── Data lines ──

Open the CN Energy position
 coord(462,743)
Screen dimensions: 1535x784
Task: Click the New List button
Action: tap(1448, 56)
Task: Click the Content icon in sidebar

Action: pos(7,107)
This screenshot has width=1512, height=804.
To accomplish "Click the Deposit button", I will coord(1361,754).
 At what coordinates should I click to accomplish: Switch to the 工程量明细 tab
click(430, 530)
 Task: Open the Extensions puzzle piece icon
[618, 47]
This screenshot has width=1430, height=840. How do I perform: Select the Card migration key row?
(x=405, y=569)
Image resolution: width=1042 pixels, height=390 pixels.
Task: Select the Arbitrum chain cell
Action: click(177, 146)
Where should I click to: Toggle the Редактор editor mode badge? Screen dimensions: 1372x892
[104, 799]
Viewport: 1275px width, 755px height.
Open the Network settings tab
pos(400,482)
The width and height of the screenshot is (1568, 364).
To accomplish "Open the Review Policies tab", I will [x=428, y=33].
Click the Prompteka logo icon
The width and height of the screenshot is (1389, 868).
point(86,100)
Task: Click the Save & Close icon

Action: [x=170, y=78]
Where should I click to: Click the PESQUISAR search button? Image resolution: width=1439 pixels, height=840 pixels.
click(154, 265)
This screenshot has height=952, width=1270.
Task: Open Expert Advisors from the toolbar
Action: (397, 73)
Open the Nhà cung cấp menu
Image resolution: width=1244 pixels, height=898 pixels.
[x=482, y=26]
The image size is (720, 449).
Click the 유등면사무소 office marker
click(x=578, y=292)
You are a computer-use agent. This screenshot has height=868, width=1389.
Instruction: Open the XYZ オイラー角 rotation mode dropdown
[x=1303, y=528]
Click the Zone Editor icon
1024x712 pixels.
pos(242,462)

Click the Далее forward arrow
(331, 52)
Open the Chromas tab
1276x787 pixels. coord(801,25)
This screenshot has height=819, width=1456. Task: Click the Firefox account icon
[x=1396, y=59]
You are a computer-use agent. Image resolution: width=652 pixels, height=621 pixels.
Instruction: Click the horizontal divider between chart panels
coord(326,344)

───

### What you are asked to do
Render the entries as a Markdown table with the columns Index and Content, starting at the line that contains "You are a computer-use agent. Image" and continuing through the last line of the entries. Number each row in Index, put the line in Content, and leave out blank lines.

### Answer below
| Index | Content |
|---|---|
| 1 | You are a computer-use agent. Image resolution: width=652 pixels, height=621 pixels. |
| 2 | Instruction: Click the horizontal divider between chart panels |
| 3 | coord(326,344) |